Word and item position data
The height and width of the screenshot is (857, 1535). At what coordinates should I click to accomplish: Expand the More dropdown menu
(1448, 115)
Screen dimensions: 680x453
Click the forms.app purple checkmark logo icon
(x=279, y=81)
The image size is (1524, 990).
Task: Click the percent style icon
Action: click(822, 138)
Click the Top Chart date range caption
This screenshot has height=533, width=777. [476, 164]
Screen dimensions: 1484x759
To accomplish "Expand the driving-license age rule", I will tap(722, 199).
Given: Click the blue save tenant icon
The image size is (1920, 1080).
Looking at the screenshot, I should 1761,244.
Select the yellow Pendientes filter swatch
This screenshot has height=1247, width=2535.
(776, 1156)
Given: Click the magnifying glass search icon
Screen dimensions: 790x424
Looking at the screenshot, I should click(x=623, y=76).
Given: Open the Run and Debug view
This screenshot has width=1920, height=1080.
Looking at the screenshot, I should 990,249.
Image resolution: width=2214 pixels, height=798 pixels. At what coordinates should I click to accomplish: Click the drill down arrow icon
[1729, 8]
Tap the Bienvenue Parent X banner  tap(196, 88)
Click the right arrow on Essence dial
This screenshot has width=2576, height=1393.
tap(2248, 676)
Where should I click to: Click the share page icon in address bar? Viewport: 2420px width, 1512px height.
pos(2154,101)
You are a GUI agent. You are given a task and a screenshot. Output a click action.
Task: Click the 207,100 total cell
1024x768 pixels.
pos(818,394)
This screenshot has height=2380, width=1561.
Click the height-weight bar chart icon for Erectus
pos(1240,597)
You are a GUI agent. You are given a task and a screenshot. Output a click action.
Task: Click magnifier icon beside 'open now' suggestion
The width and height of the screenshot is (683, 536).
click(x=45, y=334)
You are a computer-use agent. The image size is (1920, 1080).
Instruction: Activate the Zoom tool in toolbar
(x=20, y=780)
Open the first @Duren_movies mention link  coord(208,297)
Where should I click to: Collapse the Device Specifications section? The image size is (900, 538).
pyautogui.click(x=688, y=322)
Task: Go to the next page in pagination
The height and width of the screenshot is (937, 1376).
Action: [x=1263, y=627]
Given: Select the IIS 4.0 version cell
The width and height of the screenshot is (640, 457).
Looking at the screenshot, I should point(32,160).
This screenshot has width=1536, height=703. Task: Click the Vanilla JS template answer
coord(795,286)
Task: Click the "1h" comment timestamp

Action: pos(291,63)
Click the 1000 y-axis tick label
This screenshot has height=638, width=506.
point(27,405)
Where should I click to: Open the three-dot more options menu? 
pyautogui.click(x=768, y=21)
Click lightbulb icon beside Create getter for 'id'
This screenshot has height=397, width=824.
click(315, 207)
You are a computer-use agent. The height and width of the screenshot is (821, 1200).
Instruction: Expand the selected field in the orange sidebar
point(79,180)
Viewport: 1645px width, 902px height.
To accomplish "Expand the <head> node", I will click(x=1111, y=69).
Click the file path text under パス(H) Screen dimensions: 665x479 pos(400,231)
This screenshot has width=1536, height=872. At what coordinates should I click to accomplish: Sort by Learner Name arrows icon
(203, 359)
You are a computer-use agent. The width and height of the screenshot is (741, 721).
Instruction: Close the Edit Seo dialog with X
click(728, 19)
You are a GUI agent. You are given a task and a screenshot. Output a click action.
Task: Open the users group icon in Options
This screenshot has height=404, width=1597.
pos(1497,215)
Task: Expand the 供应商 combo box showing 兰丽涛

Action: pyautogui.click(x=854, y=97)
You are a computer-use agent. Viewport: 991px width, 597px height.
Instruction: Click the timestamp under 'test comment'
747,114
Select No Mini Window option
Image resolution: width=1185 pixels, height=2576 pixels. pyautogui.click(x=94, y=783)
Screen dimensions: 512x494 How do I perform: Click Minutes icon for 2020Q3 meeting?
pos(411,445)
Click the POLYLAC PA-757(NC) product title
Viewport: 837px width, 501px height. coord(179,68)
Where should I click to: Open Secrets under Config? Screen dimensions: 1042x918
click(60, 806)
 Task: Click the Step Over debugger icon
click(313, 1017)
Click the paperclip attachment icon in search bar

Objective: Convert all of the data above into a JSON list of strings with one string per line, skipping any blank lines.

Answer to this problem:
[
  "The height and width of the screenshot is (857, 1535). At what coordinates should I click to accomplish: Expand the More dropdown menu",
  "(1448, 115)",
  "Screen dimensions: 680x453",
  "Click the forms.app purple checkmark logo icon",
  "(x=279, y=81)",
  "The image size is (1524, 990).",
  "Task: Click the percent style icon",
  "Action: click(822, 138)",
  "Click the Top Chart date range caption",
  "This screenshot has height=533, width=777. [476, 164]",
  "Screen dimensions: 1484x759",
  "To accomplish \"Expand the driving-license age rule\", I will tap(722, 199).",
  "Given: Click the blue save tenant icon",
  "The image size is (1920, 1080).",
  "Looking at the screenshot, I should 1761,244.",
  "Select the yellow Pendientes filter swatch",
  "This screenshot has height=1247, width=2535.",
  "(776, 1156)",
  "Given: Click the magnifying glass search icon",
  "Screen dimensions: 790x424",
  "Looking at the screenshot, I should click(x=623, y=76).",
  "Given: Open the Run and Debug view",
  "This screenshot has width=1920, height=1080.",
  "Looking at the screenshot, I should 990,249.",
  "Image resolution: width=2214 pixels, height=798 pixels. At what coordinates should I click to accomplish: Click the drill down arrow icon",
  "[1729, 8]",
  "Tap the Bienvenue Parent X banner  tap(196, 88)",
  "Click the right arrow on Essence dial",
  "This screenshot has width=2576, height=1393.",
  "tap(2248, 676)",
  "Where should I click to: Click the share page icon in address bar? Viewport: 2420px width, 1512px height.",
  "pos(2154,101)",
  "You are a GUI agent. You are given a task and a screenshot. Output a click action.",
  "Task: Click the 207,100 total cell",
  "1024x768 pixels.",
  "pos(818,394)",
  "This screenshot has height=2380, width=1561.",
  "Click the height-weight bar chart icon for Erectus",
  "pos(1240,597)",
  "You are a GUI agent. You are given a task and a screenshot. Output a click action.",
  "Task: Click magnifier icon beside 'open now' suggestion",
  "The width and height of the screenshot is (683, 536).",
  "click(x=45, y=334)",
  "You are a computer-use agent. The image size is (1920, 1080).",
  "Instruction: Activate the Zoom tool in toolbar",
  "(x=20, y=780)",
  "Open the first @Duren_movies mention link  coord(208,297)",
  "Where should I click to: Collapse the Device Specifications section? The image size is (900, 538).",
  "pyautogui.click(x=688, y=322)",
  "Task: Go to the next page in pagination",
  "The height and width of the screenshot is (937, 1376).",
  "Action: [x=1263, y=627]",
  "Given: Select the IIS 4.0 version cell",
  "The width and height of the screenshot is (640, 457).",
  "Looking at the screenshot, I should point(32,160).",
  "This screenshot has width=1536, height=703. Task: Click the Vanilla JS template answer",
  "coord(795,286)",
  "Task: Click the \"1h\" comment timestamp",
  "Action: pos(291,63)",
  "Click the 1000 y-axis tick label",
  "This screenshot has height=638, width=506.",
  "point(27,405)",
  "Where should I click to: Open the three-dot more options menu? ",
  "pyautogui.click(x=768, y=21)",
  "Click lightbulb icon beside Create getter for 'id'",
  "This screenshot has height=397, width=824.",
  "click(315, 207)",
  "You are a computer-use agent. The height and width of the screenshot is (821, 1200).",
  "Instruction: Expand the selected field in the orange sidebar",
  "point(79,180)",
  "Viewport: 1645px width, 902px height.",
  "To accomplish \"Expand the <head> node\", I will click(x=1111, y=69).",
  "Click the file path text under パス(H) Screen dimensions: 665x479 pos(400,231)",
  "This screenshot has width=1536, height=872. At what coordinates should I click to accomplish: Sort by Learner Name arrows icon",
  "(203, 359)",
  "You are a computer-use agent. The width and height of the screenshot is (741, 721).",
  "Instruction: Close the Edit Seo dialog with X",
  "click(728, 19)",
  "You are a GUI agent. You are given a task and a screenshot. Output a click action.",
  "Task: Open the users group icon in Options",
  "This screenshot has height=404, width=1597.",
  "pos(1497,215)",
  "Task: Expand the 供应商 combo box showing 兰丽涛",
  "Action: pyautogui.click(x=854, y=97)",
  "You are a computer-use agent. Viewport: 991px width, 597px height.",
  "Instruction: Click the timestamp under 'test comment'",
  "747,114",
  "Select No Mini Window option",
  "Image resolution: width=1185 pixels, height=2576 pixels. pyautogui.click(x=94, y=783)",
  "Screen dimensions: 512x494 How do I perform: Click Minutes icon for 2020Q3 meeting?",
  "pos(411,445)",
  "Click the POLYLAC PA-757(NC) product title",
  "Viewport: 837px width, 501px height. coord(179,68)",
  "Where should I click to: Open Secrets under Config? Screen dimensions: 1042x918",
  "click(60, 806)",
  " Task: Click the Step Over debugger icon",
  "click(313, 1017)",
  "Click the paperclip attachment icon in search bar"
]